The next song, “Naming Shadows Was Your Existence,” is live-wire folk with a sharp Eastern vibe. Again, it’s everything old that is suddenly new. The fuzz guitar Eastern tone recalls the sublime early records by Jade Warrior. This is a heavier sound for the band. Alison Cotton’s vocal is Maddy Prior gorgeous. There are ancient shadows in the song, similar to “Drink Down the Moon” from Steeleye Span’s Now We Are Six album.
And then “The Ballad of Elm Tree Hill” is slow, deliberate, and passionate folk music. Ah, “The seasons change/The raven calls.” There’s nothing really psych about this tune. And it recalls the beauty of (the great) Richard Thompson’s song “Farewell, Farewell.” And by the way, the viola playing is lovely.
But, as we all know, acid folk can neither be created or destroyed. Just like the DNA stuff, it skips a generation, so to speak, only to resurface in spades in the next tune. And sure enough, “Down to the Waterside,” with vocals by Mark Nicholas, floats downstream in a slow summer acid folk daze. Time is hazy, Lucy is still in the sky with diamonds, and Alison’s harmony vocals add to the melting beauty of the melody.
But then…Surprise, Surprise again (and again). “Clothed in Ivy, Obscured by Dust” comes out rockin’ like, perhaps, The Who’s “Pinball Wizard,” replete with Townshend’s dramatic guitar flourish. The next tune, “All Those I Danced with Are Gone” is yet another sudden change as it again slows the pace, and reveals an absolutely beautiful melody, which is duly matched by the next song, “The Yellow Wallpaper,” whose lyric is based on, I believe, the short story of the same name by Charlotte Perkins Gilman. The viola, piano, eerie guitar, and vocal delivery do justice to the original story’s sad psychological tragedy of an isolated woman in a room with wallpaper that becomes her reality.
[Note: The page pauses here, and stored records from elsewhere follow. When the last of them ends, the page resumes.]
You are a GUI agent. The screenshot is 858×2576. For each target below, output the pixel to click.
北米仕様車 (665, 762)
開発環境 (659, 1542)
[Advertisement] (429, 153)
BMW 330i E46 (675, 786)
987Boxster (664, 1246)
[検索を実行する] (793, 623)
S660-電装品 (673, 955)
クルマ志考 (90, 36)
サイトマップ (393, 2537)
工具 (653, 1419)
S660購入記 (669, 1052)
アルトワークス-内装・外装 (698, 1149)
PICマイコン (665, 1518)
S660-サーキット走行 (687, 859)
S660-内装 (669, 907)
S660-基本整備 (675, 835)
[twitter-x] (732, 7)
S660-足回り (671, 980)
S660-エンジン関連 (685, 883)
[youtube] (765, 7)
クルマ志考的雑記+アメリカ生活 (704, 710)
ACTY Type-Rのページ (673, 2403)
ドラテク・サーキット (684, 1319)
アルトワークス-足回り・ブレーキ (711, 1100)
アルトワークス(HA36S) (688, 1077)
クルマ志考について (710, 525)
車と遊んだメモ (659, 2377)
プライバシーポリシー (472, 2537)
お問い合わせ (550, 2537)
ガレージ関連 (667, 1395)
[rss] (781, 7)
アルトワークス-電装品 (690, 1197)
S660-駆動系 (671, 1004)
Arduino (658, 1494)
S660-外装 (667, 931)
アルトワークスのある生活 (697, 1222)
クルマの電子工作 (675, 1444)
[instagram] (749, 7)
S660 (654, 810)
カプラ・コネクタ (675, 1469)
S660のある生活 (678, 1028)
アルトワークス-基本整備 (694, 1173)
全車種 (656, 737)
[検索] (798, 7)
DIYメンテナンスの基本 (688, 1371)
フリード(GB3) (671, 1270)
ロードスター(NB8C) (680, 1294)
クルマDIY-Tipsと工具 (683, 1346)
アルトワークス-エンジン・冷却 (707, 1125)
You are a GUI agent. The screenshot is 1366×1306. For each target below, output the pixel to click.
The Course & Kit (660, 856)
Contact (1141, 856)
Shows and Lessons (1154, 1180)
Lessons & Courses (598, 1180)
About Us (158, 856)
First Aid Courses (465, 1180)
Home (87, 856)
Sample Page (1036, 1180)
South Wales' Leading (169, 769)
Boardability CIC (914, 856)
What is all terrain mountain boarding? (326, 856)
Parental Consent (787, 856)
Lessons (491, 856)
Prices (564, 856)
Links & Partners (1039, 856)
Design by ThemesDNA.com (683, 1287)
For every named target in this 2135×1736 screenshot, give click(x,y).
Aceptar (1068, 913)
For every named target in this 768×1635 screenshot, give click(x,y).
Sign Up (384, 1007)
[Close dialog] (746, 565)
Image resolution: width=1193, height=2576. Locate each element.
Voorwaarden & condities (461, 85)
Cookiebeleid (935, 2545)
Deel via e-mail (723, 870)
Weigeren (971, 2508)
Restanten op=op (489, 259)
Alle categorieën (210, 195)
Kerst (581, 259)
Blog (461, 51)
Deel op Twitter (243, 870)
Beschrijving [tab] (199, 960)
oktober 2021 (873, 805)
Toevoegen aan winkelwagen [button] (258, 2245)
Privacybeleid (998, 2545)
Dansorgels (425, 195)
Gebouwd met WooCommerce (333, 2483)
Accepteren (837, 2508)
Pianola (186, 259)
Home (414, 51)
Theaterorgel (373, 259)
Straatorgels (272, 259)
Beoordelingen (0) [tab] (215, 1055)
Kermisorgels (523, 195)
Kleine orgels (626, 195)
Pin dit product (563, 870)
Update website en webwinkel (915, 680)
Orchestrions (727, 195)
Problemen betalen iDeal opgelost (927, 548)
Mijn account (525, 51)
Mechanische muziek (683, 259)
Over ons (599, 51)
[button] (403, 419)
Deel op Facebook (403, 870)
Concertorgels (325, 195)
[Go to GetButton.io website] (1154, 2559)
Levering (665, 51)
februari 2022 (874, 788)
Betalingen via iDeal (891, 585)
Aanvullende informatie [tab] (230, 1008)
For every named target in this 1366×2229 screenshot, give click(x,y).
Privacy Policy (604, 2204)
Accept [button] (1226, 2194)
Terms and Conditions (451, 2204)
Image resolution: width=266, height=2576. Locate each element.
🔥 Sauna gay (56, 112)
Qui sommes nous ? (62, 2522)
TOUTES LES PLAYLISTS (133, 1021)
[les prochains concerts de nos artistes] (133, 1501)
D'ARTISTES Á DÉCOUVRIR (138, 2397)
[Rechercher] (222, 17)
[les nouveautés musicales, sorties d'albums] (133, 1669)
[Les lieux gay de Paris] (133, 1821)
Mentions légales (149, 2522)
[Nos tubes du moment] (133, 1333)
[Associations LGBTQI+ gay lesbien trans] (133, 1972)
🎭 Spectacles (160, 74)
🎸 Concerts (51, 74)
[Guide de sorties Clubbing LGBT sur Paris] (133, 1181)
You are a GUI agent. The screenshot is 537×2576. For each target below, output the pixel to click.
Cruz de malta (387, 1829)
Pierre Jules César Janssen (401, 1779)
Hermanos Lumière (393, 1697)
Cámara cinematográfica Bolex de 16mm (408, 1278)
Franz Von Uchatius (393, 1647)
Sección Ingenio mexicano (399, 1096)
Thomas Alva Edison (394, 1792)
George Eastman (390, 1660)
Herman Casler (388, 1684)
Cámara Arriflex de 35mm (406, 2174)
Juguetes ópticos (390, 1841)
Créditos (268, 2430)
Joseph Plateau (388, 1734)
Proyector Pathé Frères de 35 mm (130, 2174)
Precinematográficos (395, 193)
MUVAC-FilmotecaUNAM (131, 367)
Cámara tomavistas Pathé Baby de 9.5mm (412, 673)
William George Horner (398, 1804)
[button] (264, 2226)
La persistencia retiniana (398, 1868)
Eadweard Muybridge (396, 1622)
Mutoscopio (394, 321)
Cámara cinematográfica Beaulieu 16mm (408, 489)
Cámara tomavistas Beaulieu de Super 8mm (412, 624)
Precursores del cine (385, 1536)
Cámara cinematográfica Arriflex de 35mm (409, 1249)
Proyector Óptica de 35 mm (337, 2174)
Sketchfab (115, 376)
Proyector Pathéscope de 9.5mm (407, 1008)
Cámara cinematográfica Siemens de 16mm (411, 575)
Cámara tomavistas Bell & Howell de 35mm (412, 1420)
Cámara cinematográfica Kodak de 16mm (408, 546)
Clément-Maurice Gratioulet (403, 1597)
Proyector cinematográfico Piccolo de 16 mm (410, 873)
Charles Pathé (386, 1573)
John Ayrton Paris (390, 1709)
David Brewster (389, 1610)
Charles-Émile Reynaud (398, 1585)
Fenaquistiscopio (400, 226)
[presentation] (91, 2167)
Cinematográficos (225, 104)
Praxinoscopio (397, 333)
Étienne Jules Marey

Now, true confession: I really enjoyed The Left Outsides’ album The Shape of Things to Come. The band (which is incidentally the husband wife duo of Alison Cotton and Mark Nicholas with assorted friends) has a legacy of well-played highly melodic records with really nice cover art. But this album really ups the ante. It’s a beauty. And high drama and passion are cut into the grooves. The title song, “All That Remains,” is heavy, intense, deeply melodic, and down-right spooky. This one stretches the darkness, bumps into a tense guitar solo, and then slowly drips into silence.
Yet, despite everything, this never really stops being anything other than a great folk-rock record.
The last song, “Take Me Home Again,” enters with bird sounds, and it slowly throbs with a friendly melody. A big warm guitar bids adieu, and then it all returns to the beginning, and surrenders softly to the sound of those singing birds.
And that’s a wonderful ending note to any album.
My friend, Kilda Defnut, says that all great art must bloom from folk roots. I think she’s right. I mean, rock music without the blues is nothing more than a long-forgotten Boy George Culture Club single. But she also talks about music, ritual, Carl Jung, psychology, archetypes, and collective unconsciousness. Now, I don’t know anything about that stuff, but I just think this is an album that makes a lot of sparks, sparks that rekindle the embers of a deep past and still burn on the tips of historical candles, lit just today, as a votive belief in folk music, rock ‘n’ roll, Kilda’s love of Carl Jung’s psychology, and the simple beauty of a well-played and very melodic set of tunes.